**DATA SHOWN:**
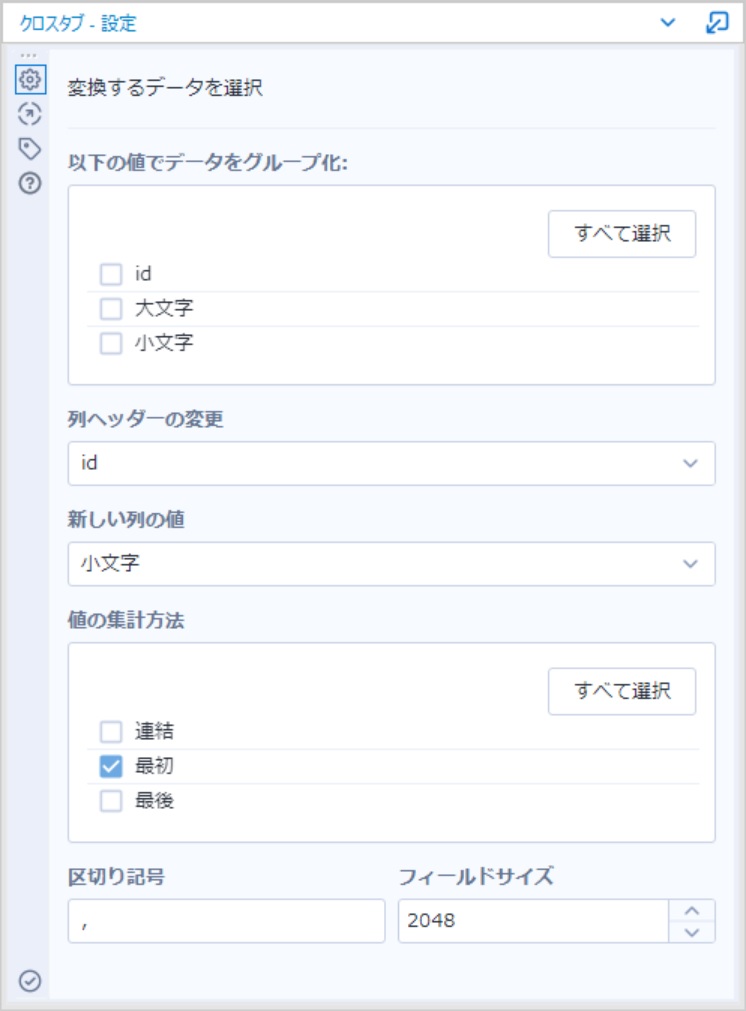
Task: Check the 小文字 grouping checkbox
Action: click(111, 343)
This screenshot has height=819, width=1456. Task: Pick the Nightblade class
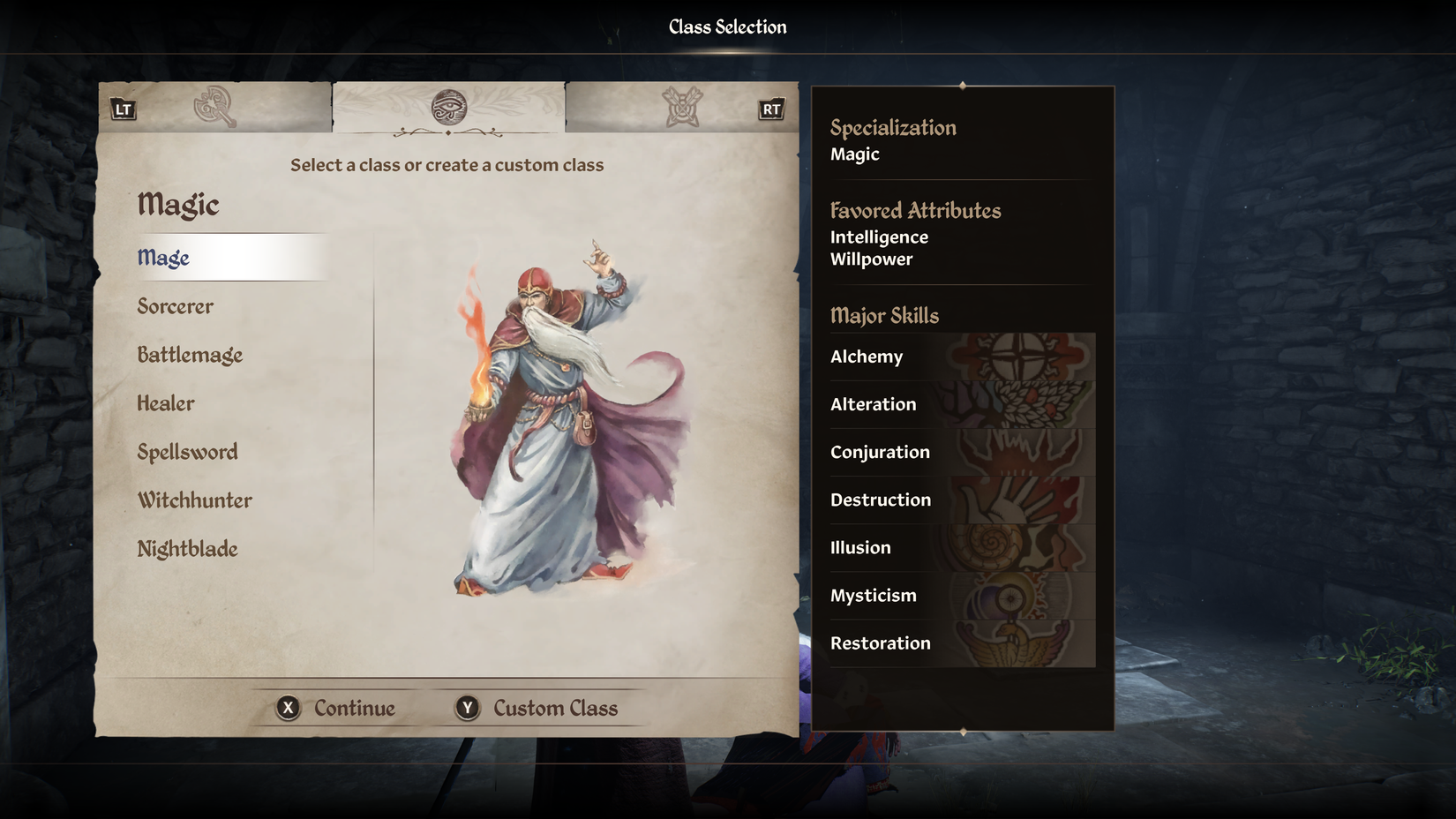pyautogui.click(x=187, y=549)
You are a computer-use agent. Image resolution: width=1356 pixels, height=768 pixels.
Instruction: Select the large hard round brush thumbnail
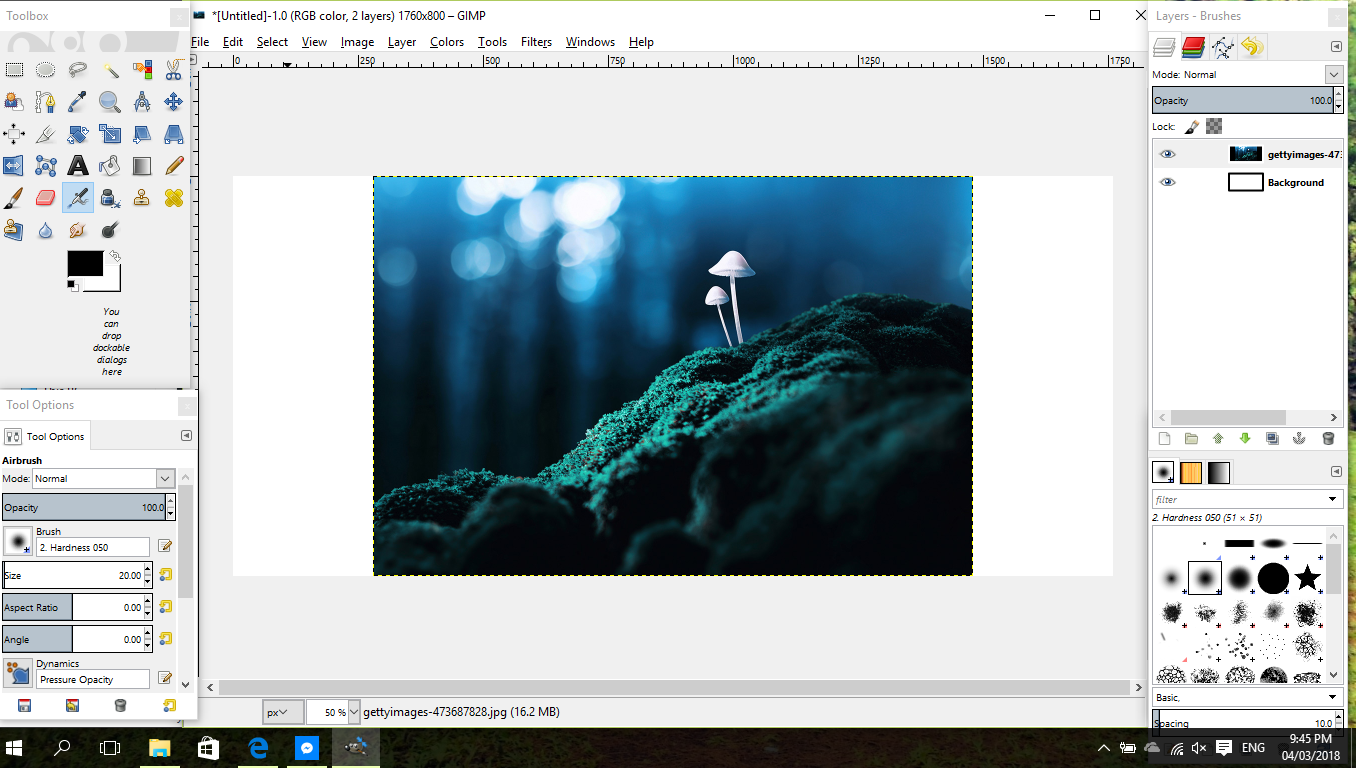1273,578
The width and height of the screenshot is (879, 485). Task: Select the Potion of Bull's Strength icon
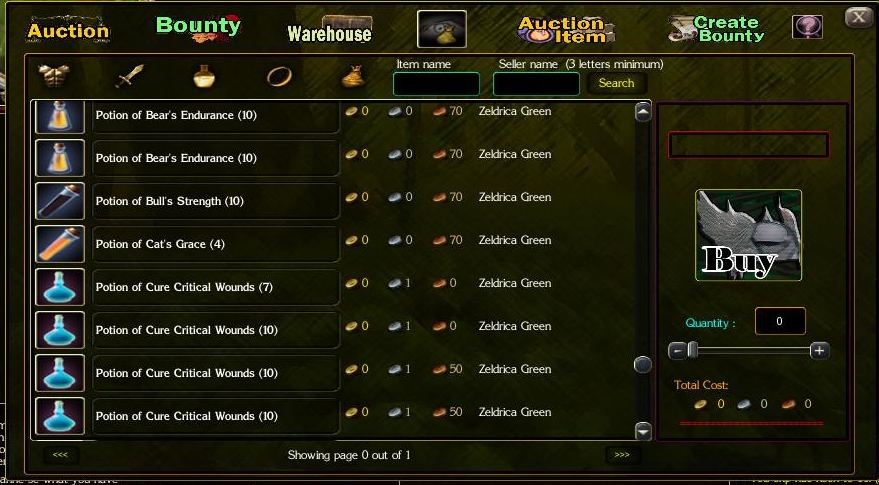60,201
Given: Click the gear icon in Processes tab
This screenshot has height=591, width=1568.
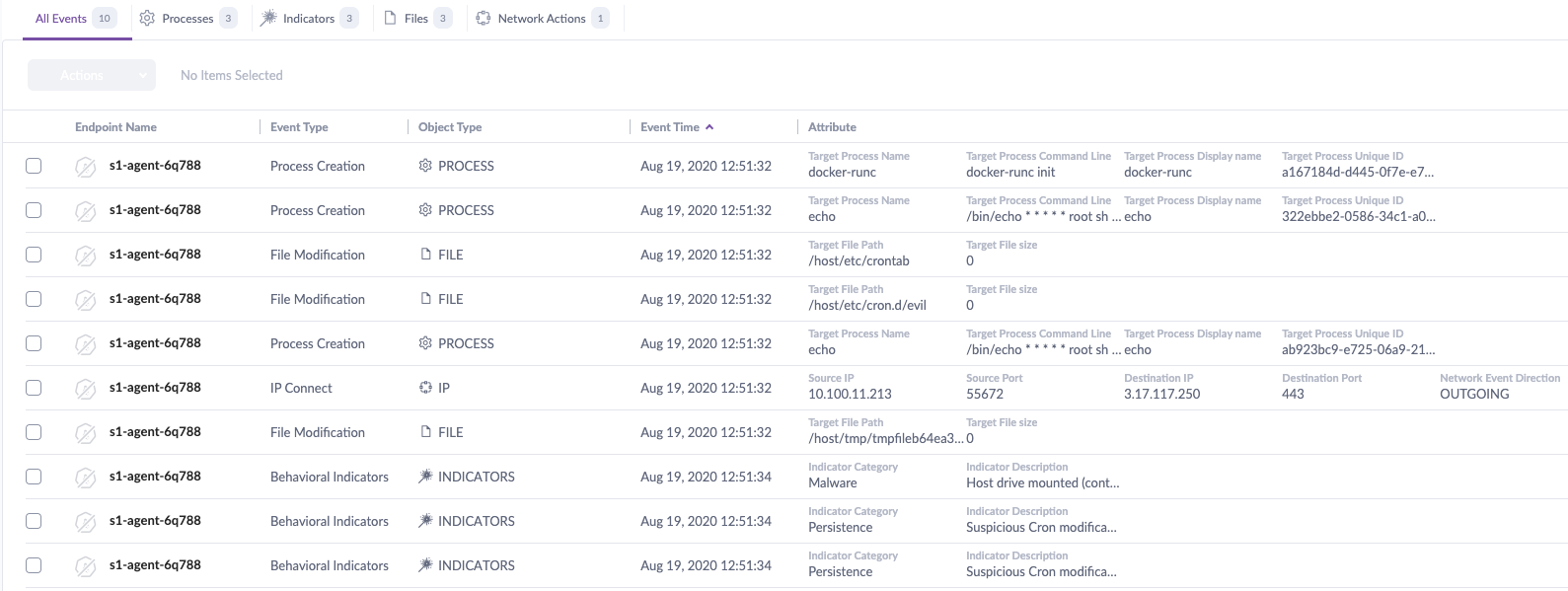Looking at the screenshot, I should coord(147,18).
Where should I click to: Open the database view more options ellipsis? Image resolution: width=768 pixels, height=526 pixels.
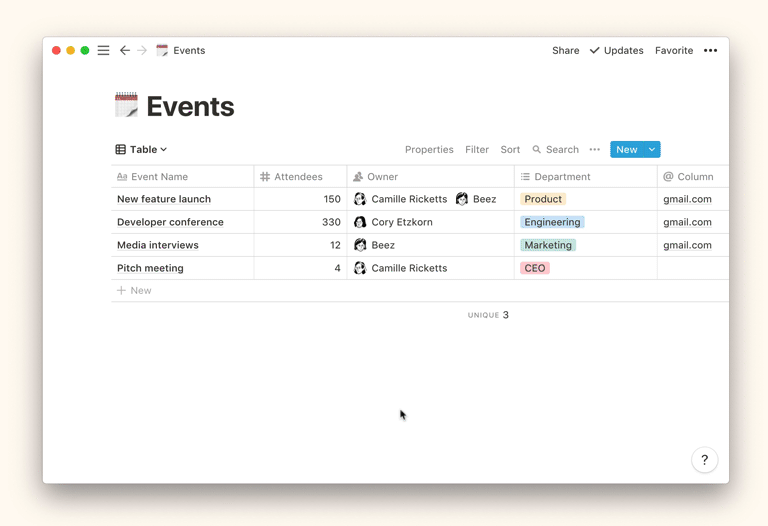coord(595,150)
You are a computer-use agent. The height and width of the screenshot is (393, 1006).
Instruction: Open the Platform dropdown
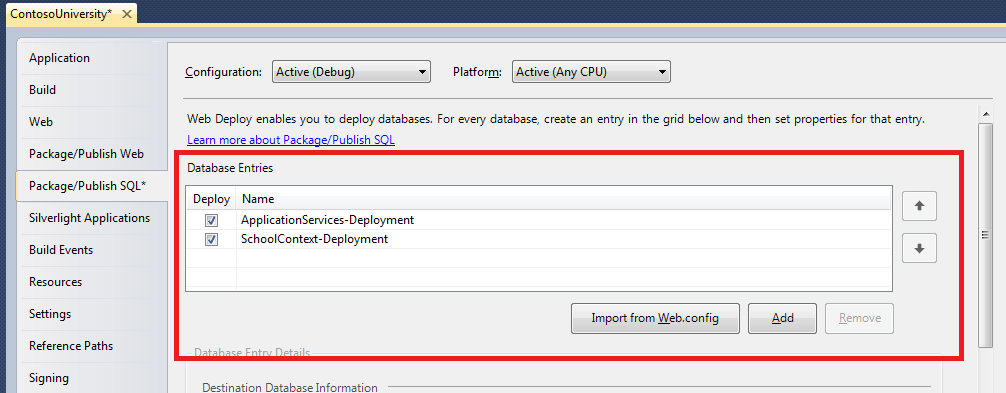pyautogui.click(x=591, y=72)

**HOW TO COMPLETE THIS TASK:**
Omit all pictures and write out, exactly, only the lines from the line containing "Given: Click the gear icon in Processes tab" through the last line of the entries above.

**ANSWER BOX:**
Given: Click the gear icon in Processes tab
This screenshot has height=591, width=1568.
Looking at the screenshot, I should coord(147,18).
Where should I click to: Open the database view more options ellipsis? Image resolution: width=768 pixels, height=526 pixels.
coord(595,150)
You are a computer-use agent. The height and width of the screenshot is (393, 1006).
Instruction: Open the Platform dropdown
pyautogui.click(x=591, y=72)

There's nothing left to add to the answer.